■ **Problem**
The answer must consist of every line from the data that holds the string "will".

*** Data for this exercise ***

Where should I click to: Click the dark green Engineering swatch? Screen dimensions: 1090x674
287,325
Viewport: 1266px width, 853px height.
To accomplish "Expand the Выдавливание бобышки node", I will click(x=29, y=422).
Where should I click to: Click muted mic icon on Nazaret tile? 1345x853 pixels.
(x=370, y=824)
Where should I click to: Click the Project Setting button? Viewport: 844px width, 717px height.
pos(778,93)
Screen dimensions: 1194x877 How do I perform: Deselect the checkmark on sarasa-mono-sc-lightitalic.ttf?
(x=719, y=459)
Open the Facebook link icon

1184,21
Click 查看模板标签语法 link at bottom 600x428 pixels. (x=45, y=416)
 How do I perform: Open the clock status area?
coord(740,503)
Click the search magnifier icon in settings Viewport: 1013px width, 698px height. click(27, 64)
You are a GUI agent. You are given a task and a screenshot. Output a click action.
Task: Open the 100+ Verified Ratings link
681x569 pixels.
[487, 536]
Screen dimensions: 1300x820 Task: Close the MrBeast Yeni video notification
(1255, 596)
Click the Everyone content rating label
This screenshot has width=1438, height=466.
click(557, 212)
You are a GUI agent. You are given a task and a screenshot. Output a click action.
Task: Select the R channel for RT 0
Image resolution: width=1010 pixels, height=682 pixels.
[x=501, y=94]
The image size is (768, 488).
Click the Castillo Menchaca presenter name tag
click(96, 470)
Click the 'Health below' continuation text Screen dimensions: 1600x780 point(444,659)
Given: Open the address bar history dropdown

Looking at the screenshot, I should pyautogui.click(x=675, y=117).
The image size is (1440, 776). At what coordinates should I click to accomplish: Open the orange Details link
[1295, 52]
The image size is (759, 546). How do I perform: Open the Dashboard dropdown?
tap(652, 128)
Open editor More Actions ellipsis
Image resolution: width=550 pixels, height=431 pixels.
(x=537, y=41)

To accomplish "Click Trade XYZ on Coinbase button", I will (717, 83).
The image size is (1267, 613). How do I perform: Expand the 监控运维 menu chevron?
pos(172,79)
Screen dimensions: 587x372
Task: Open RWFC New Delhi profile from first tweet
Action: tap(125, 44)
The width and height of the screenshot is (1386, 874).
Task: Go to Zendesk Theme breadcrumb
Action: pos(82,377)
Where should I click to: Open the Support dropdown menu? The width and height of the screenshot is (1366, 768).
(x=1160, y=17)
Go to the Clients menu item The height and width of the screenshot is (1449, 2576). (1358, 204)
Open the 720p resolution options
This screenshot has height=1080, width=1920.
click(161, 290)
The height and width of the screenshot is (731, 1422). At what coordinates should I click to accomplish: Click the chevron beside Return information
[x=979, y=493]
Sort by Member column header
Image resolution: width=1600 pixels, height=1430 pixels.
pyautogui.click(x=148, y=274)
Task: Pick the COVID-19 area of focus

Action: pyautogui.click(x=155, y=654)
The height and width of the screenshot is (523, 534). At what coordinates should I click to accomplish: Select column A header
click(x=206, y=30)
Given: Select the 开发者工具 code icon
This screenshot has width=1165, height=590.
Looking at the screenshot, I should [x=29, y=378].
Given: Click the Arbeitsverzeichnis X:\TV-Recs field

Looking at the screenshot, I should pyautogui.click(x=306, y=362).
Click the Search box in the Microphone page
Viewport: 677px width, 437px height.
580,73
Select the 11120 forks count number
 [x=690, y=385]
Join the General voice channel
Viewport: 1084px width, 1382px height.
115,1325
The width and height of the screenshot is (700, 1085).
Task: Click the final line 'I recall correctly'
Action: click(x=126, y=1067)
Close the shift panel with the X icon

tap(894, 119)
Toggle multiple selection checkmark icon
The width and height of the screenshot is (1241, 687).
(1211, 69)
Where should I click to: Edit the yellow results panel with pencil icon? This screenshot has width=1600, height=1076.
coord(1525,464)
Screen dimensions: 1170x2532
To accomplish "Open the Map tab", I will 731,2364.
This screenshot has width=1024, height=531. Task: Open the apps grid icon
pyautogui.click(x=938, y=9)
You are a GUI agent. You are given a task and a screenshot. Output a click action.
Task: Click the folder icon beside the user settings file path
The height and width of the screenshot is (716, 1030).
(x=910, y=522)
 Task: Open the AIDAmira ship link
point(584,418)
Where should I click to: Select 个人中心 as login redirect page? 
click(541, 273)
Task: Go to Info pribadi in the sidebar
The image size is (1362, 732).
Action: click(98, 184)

***

■ **Answer to this exercise**
To accomplish "Expand the Выдавливание бобышки node", I will click(x=29, y=422).
To accomplish "Click Trade XYZ on Coinbase button", I will (717, 83).
To accomplish "Open the Map tab", I will 731,2364.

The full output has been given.